The amount parameter can be thought of as the “strength” of the
sharpening: higher values increase contrast in the halos more than
lower ones. Very large values may cause highlights on halos to blow
out or shadows on them to block up. If this happens, consider using a
lower amount with a higher radius instead.
amount should be specified as a decimal value indicating the
percentage. So, for example, if in Photoshop you would use an amount
of 170 (170%), in Image Magick you would use 1.7.
Please note that the default amount (if you do not specify anything)
is 1.0 (i.e. 100%).
The threshold parameter
The threshold parameter specifies (official documentation)
“as a fraction of MaxRGB, needed to apply the difference amount”
The threshold specifies a minimum amount of difference between the
center pixel vs. sourrounding pixels in the convolution kernel
necessary to apply the local contrast enhancement. Increasing this
value causes the algorithm to become less sensitive to differences
that may define edges. Specifying a positive threshold is often used
to avoid sharpening smooth areas that may contain noise (e.g. an area
of blue sky). If you have a noisy image, strongly consider raising the
threshold, or using some kind of smart sharpening technique instead.
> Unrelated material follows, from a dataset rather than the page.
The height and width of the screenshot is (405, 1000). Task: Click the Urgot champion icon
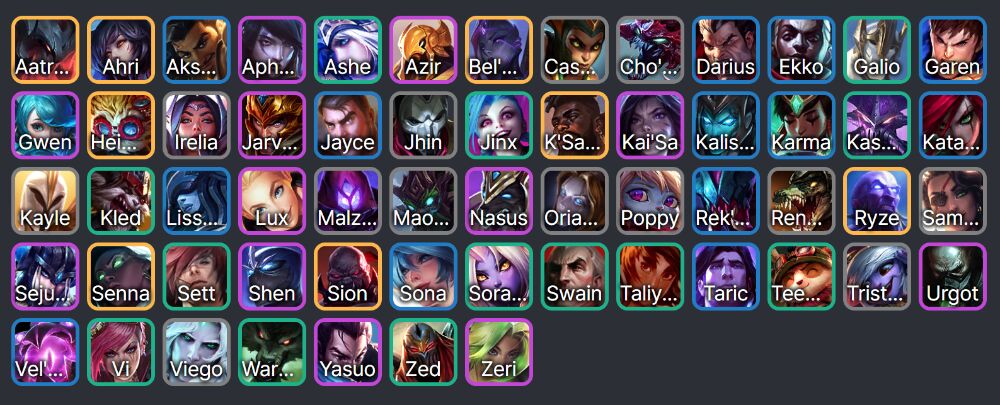(x=952, y=276)
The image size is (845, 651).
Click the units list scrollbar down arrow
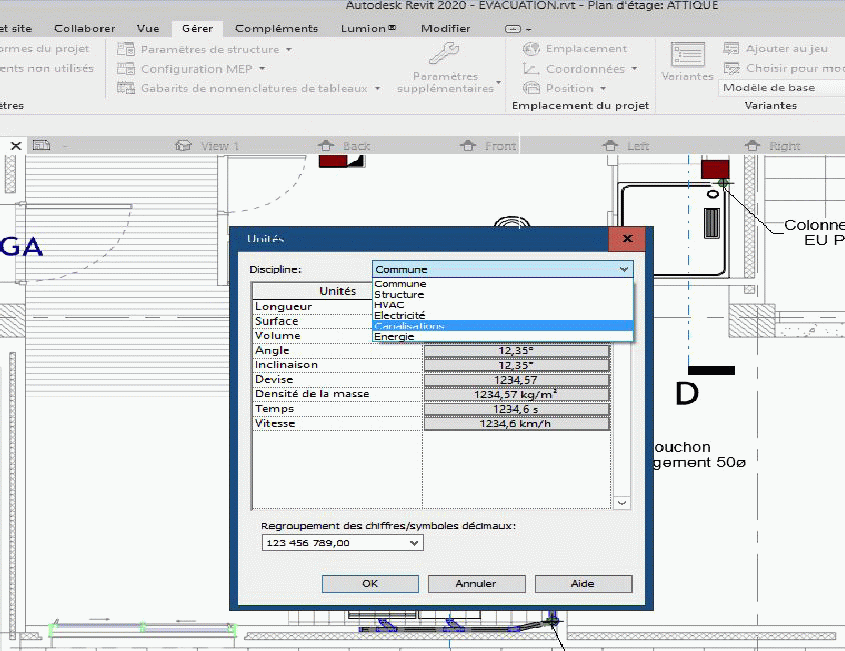(622, 503)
The threshold parameter should be specified as a decimal value
indicating this percentage. This is different than GIMP or Photoshop,
which both specify the threshold in actual pixel levels between 0 and
the maximum (for 8-bit images, 255).
Please note that the default threshold (if you do not specify
anything) is 0.05 (i.e. 5%; this corresponds to a threshold of .05 *
255 = 12-13 in Photoshop). Photoshop uses a default threshold of 0
(i.e. no threshold) and the unsharp masking is applied evenly
throughout the image. If that is what you want you will need to
specify a 0.0 value for Image Magick’s threshold. This is undoubtedly
another source of confusion regarding Image Magick’s sharpening
algorithm.
So I did it like than and come up to this command:
gm convert file1.jpg -unsharp 2x1.41+5+0.03 file1_2x1.41+5+0.03.jpg
But like I said the images does not get that much sharpen like in photoshop. We also experimented with a lot of other values but without good images. So is it possible to do photoshop sharpening stuff with graphicsmagick? Or is it just a not good library? The main problem of just using photoshop for sharpenings is that we want to improve the images on our linux server and photoshop is not really good running on linux.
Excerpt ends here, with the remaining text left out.